Ela vai perceber
A minha vizinha foi fenomenal quando aconteceu o acidente. Foram momentos muito difíceis, com o meu filho no hospital, sem tempo para nada. Vinha-nos mesmo a calhar que ela nos cozinhasse uma canja, e que desse um jeito à casa e regasse as plantas.
Esta situação levou-me a pensar que ela tem um grande coração. Era quase um alívio quando me pedia um favor, como vir ter a nossa casa ver um programa na TV Cabo. Era gratificante poder retribuir-lhe.
O que acontece é que, pela terceira vez, ia eu a sair de casa para passar o fim de semana fora, ela não teve qualquer problema em pedir-me a chave de casa para lá ir na minha ausência e ver a televisão. Na verdade, não me apetecia. E quantas mais explicações eu lhe dava, mas soluções ela encontrava para ficar com a chave.
Depois, claro, como tínhamos começado a passar todos os fins de semana na nossa casa de praia, propôs-me que também levasse o filho dela connosco. Caramba!, se a irmã dela também tem uma casa na praia, porque tenho de ser eu a levá-lo? Eu já lhe disse “Mas a sua irmã não também não tem uma casa na praia?”

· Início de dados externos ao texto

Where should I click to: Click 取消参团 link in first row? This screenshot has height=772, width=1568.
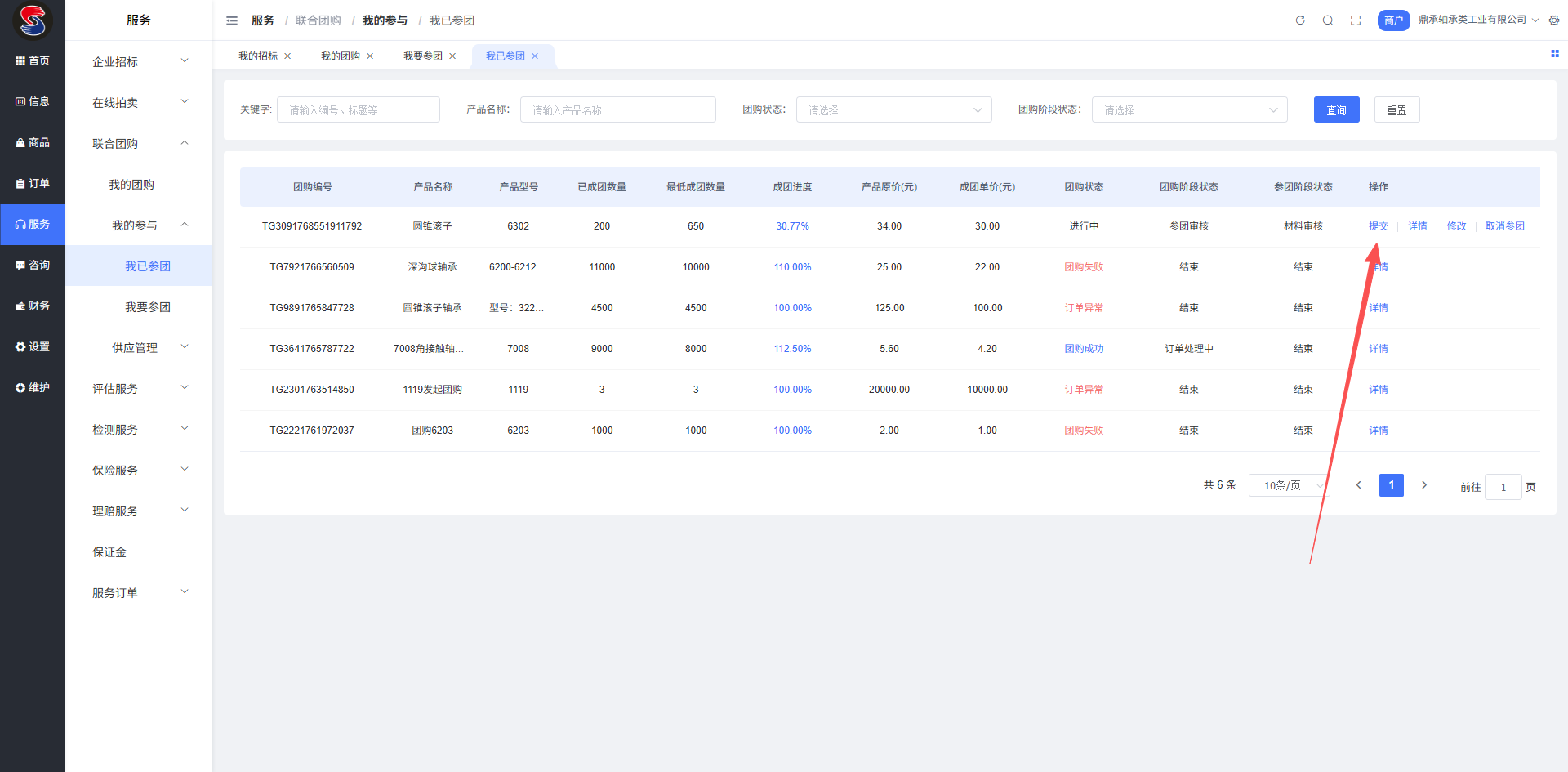pyautogui.click(x=1504, y=226)
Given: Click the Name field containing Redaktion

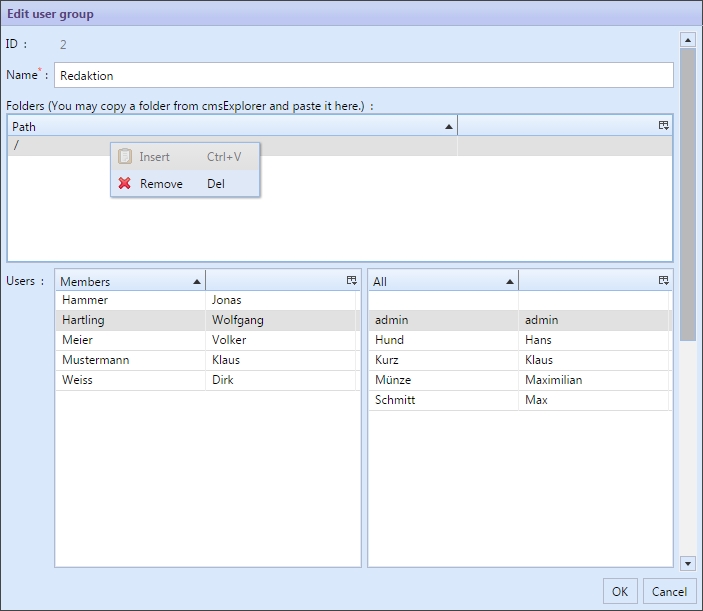Looking at the screenshot, I should [364, 75].
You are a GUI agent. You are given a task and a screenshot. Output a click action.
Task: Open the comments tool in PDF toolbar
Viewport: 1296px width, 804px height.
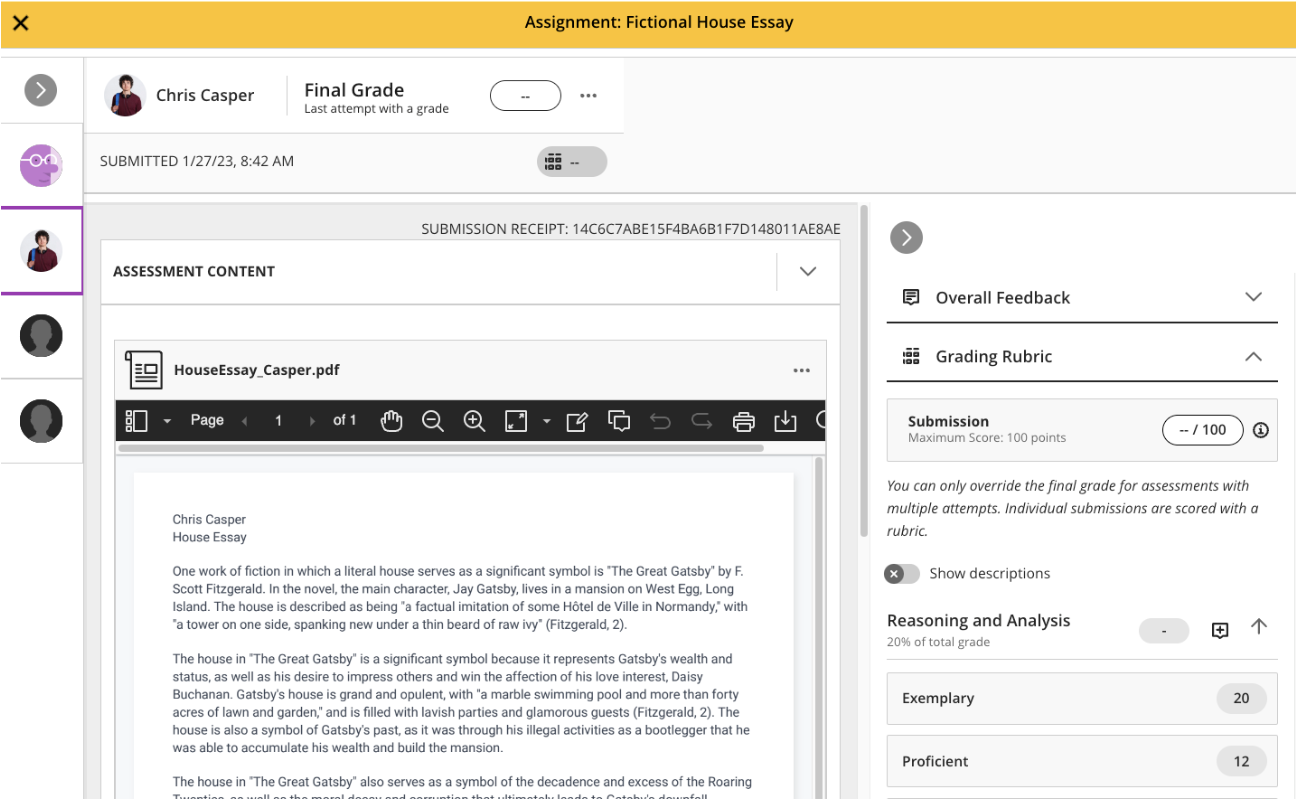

Quando me enviou a última mensagem de telemóvel a propor-me o mesmo, nem lhe respondi, para ver se se dava conta do quão inoportuna estava a ser. O meu filho encontrou-se com o dela na entrada do prédio e nem sabia o que dizer. Propus não lhe responder logo, para que visse que há coisas que não se pedem. Então, optei por dar-lhe desculpas todos os fins de semana: que ia pintar a casa, que os meus sogros vinham visitar-nos… a ver se ela desistia.
Ah, e até lhe disse que íamos deixar de ter TV Cabo. O pior é que agora quer vir para ver filmes, porque diz que a nossa televisão é melhor. E o que é que eu lhe posso dizer? Eu acho que, esquivando-me, evitarei um confronto, que é a última coisa que eu quero, porque ela foi tão generosa. Vamos ver se ela percebe o que se está a passar, que o que ela pede está a exceder todos os limites.
Quem vai ser mais persistente? Ela, a pedir, ou eu, a dar desculpas e a dar-lhe soluções alternativas para não a magoar? Ou será que há outra solução?